The e-mail video that General Motors Corp. sent to its Saturn dealers last night was an odd mix of apology and pep rally.

The e-mail video that General Motors Corp. sent to its Saturn dealers last night was an odd mix of apology and pep rally.

The automaker had just told Congress it would do away with Saturn as part of a drastic restructuring plan to qualify GM for billions more in emergency taxpayer loans.

For 209 Saturn franchises across the country - a dozen of which are in the Philadelphia area - the news was potentially devastating.

"I know you've been dealing with the emotion of it, the frustration of it, maybe even the anger of it," Jill Lajdziak, general manager of Saturn, said as dealers Tom Zimbrick and Todd Ingersoll sat by her side in the video.

But the company did not want dealers to panic. Rather, Lajdziak explained, officials were scurrying to sell the name and dealership network that had once been GM's great hope for winning back market share from the foreign competition.

They asked dealers to hold on for at least two more months. The company, and a task force of dealer-advisers, was exploring what could be done to get Saturn sold.

The news intensified anxiety among dealers already in turmoil as GM, Ford Motor Co., and Chrysler L.L.C. have been pushing to reduce the number of showrooms overall to cope with a sharp decline in sales in this recession.

In announcing yesterday that it would need up to $30 billion in federal aid, GM said it planned to eliminate 1,650 dealerships by 2014.

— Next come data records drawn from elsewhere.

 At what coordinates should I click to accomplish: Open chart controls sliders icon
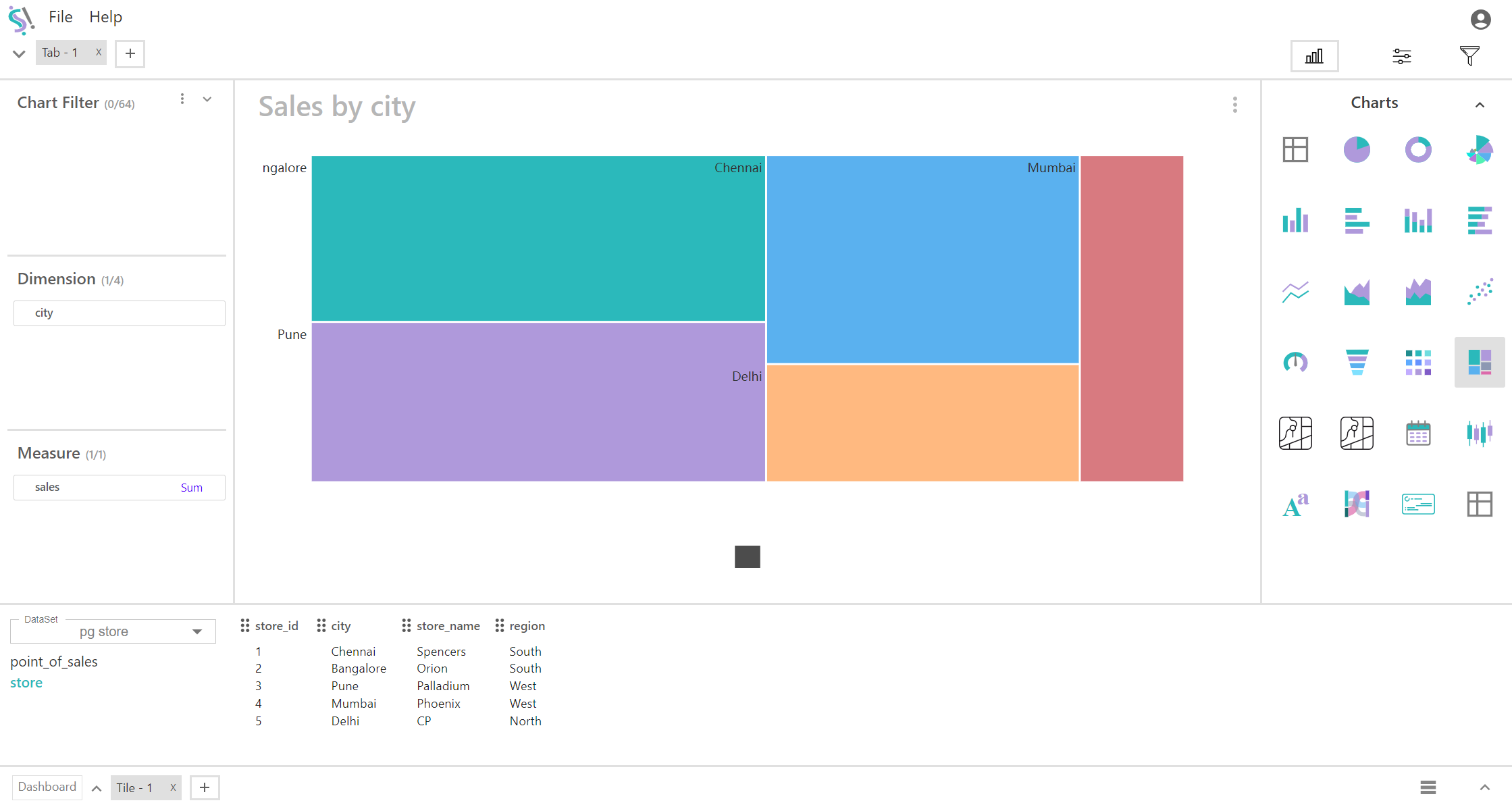click(x=1402, y=56)
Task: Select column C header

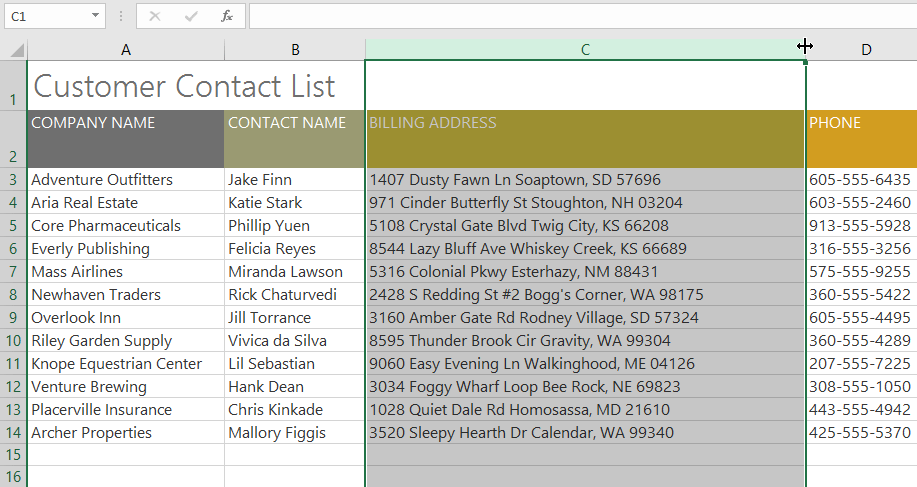Action: tap(585, 50)
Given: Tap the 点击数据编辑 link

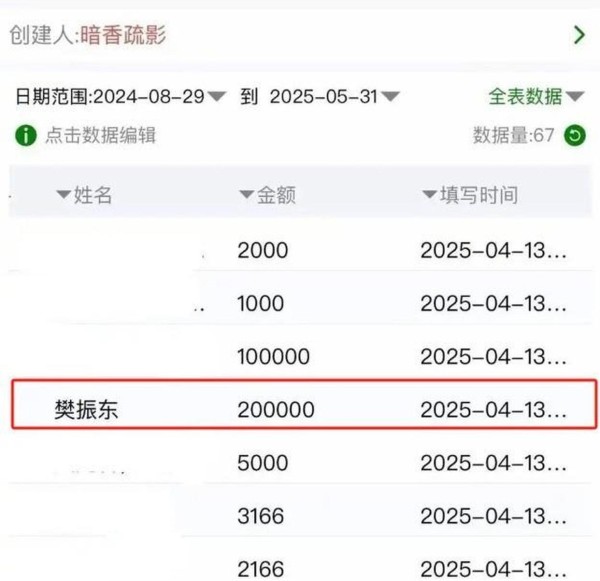Looking at the screenshot, I should pos(100,135).
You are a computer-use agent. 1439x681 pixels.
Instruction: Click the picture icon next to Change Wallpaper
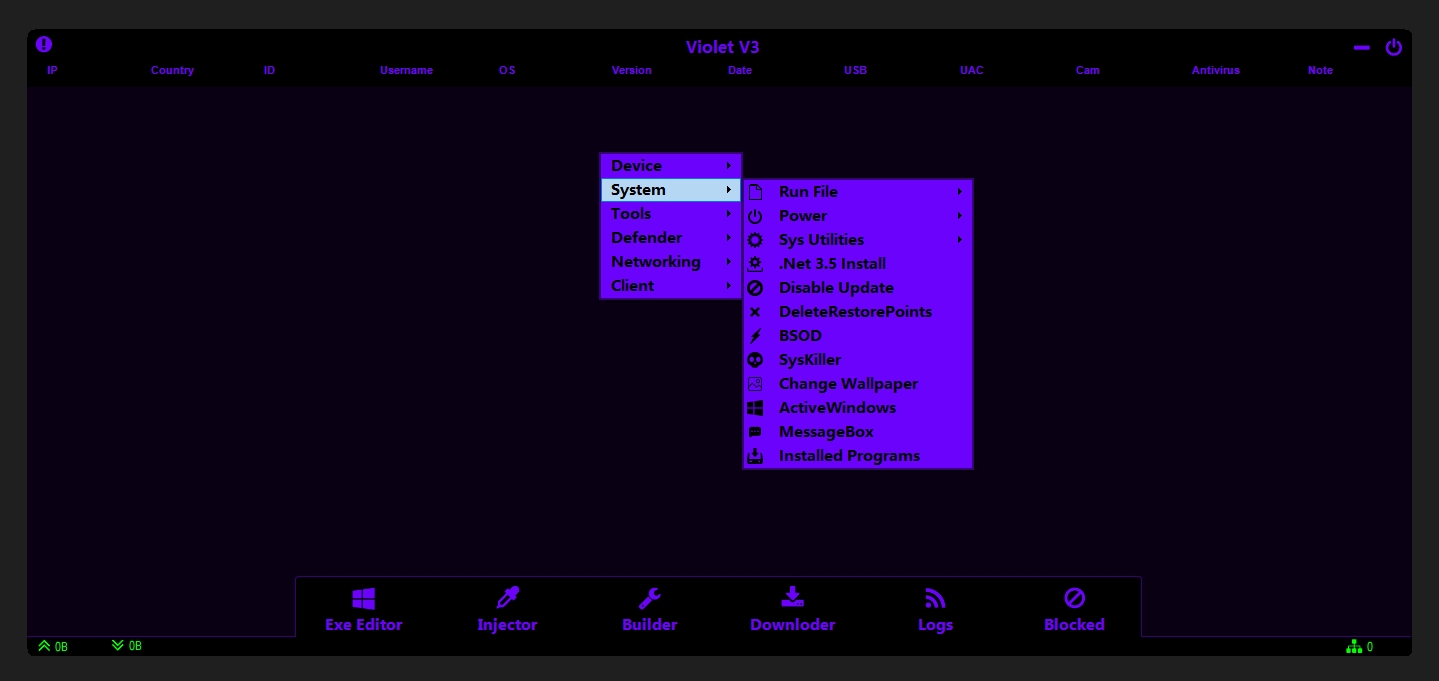pyautogui.click(x=756, y=384)
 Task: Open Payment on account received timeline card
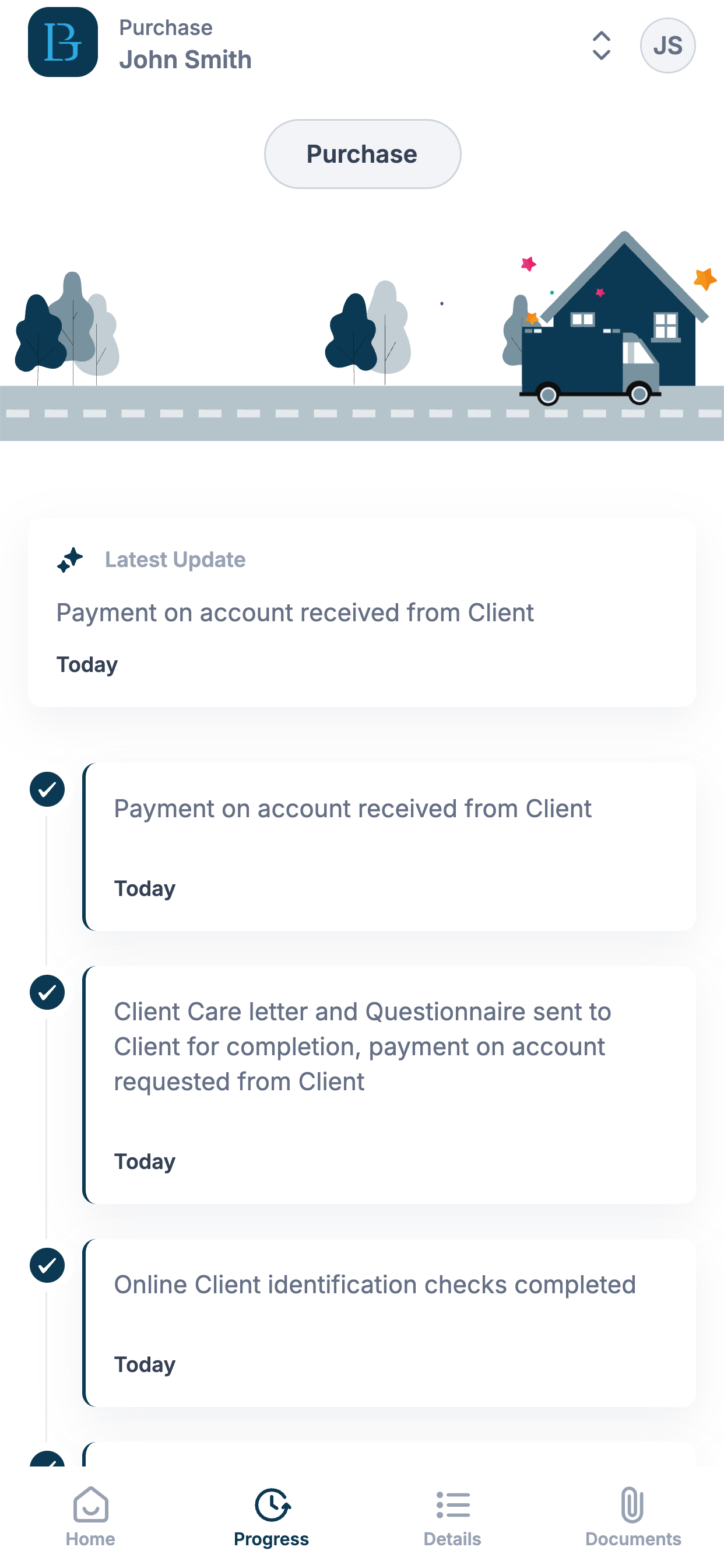(x=389, y=846)
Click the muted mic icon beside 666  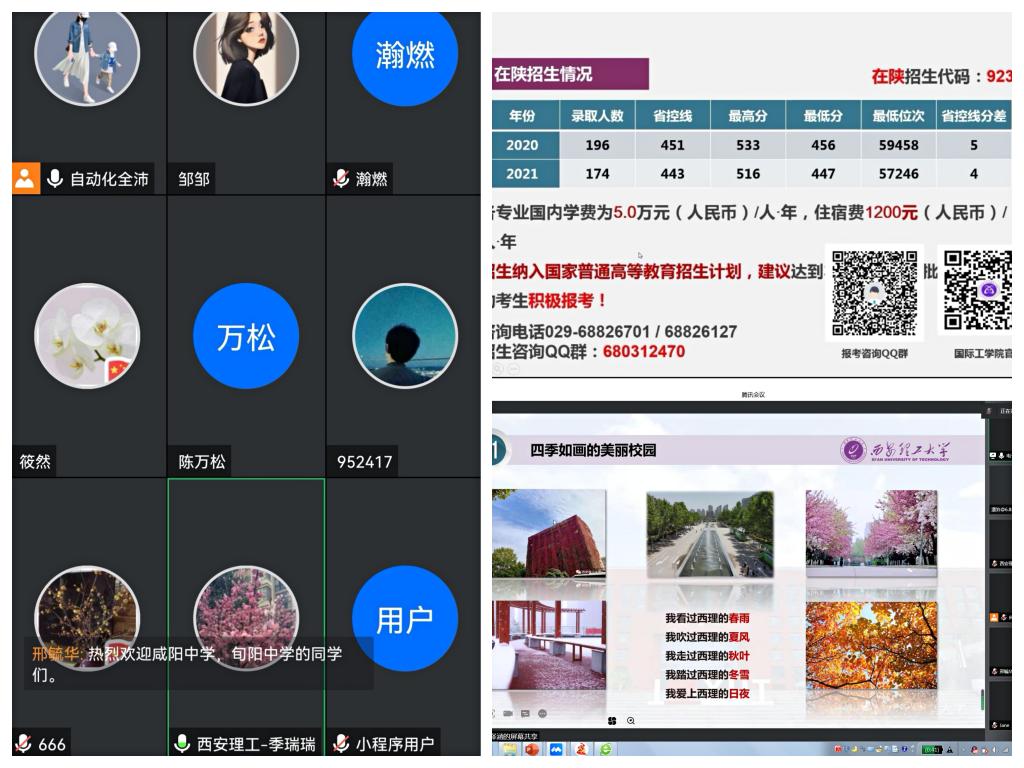(x=23, y=744)
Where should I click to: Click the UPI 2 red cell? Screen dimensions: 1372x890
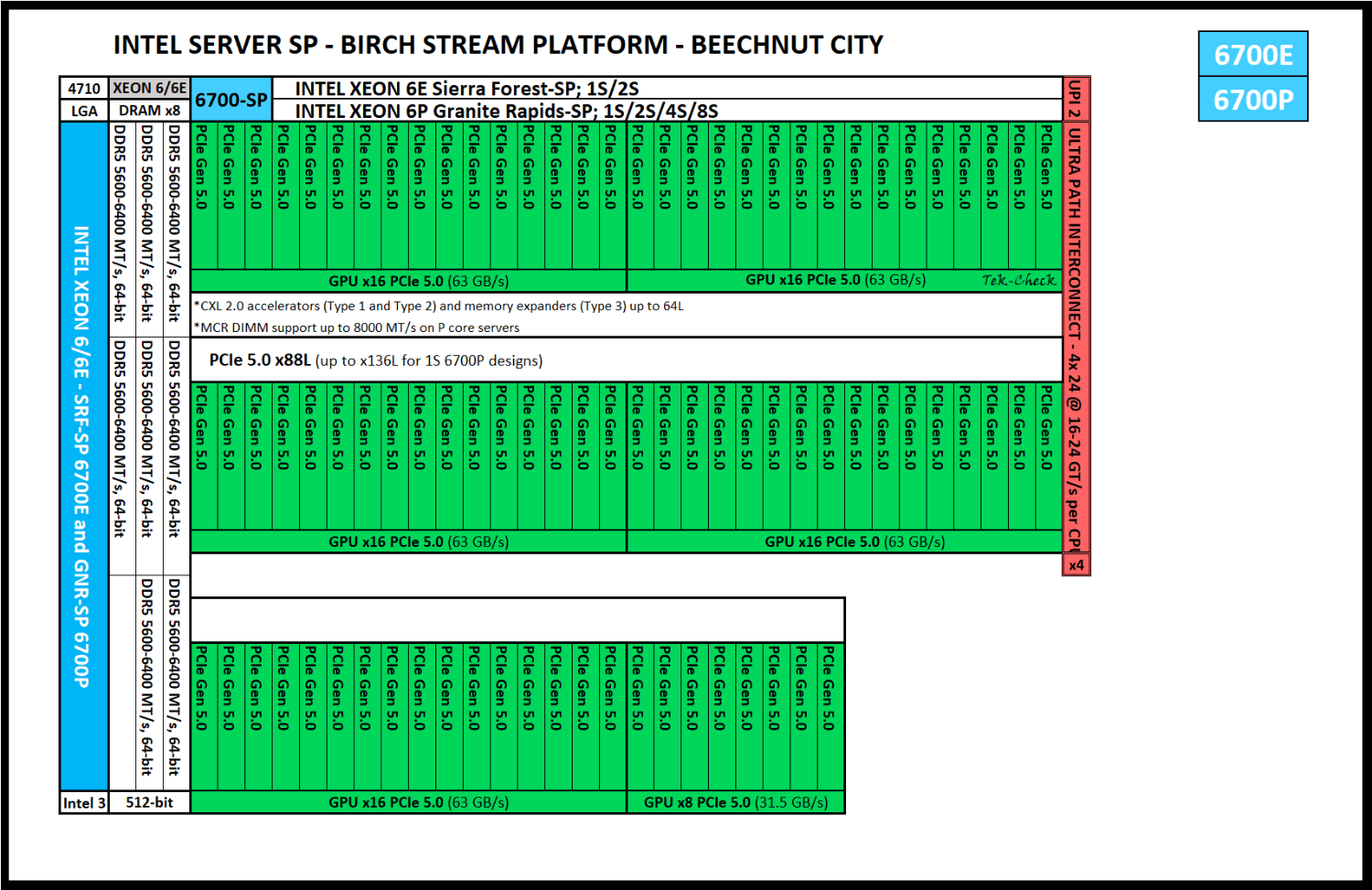click(x=1076, y=99)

GM may sell the Saturn subsidiary it created two decades ago to private investors that could include a consortium of Saturn dealers themselves.

It also might sell Saturn to foreign automakers who would love a ready-made network of U.S. showrooms in which to introduce their cars to U.S. consumers.

The idea is to find a way for GM to spin off Saturn so that it lives beyond 2012, when the automaker said it would cease producing the brand.

All options remained in early stages today, said Saturn spokesman Steve Janisse.

"We're at the point where we're starting to put the package together and meeting with different types of folks that might be interested in investing," Janisse said.

He said that Japanese and European carmakers were among those that had expressed interest and that the company had not ruled out that Chinese or Indian manufacturers might join discussions in the coming weeks.

Dealers, meanwhile, who had invested millions to launch retail sites for GM's Saturn line, remained on edge.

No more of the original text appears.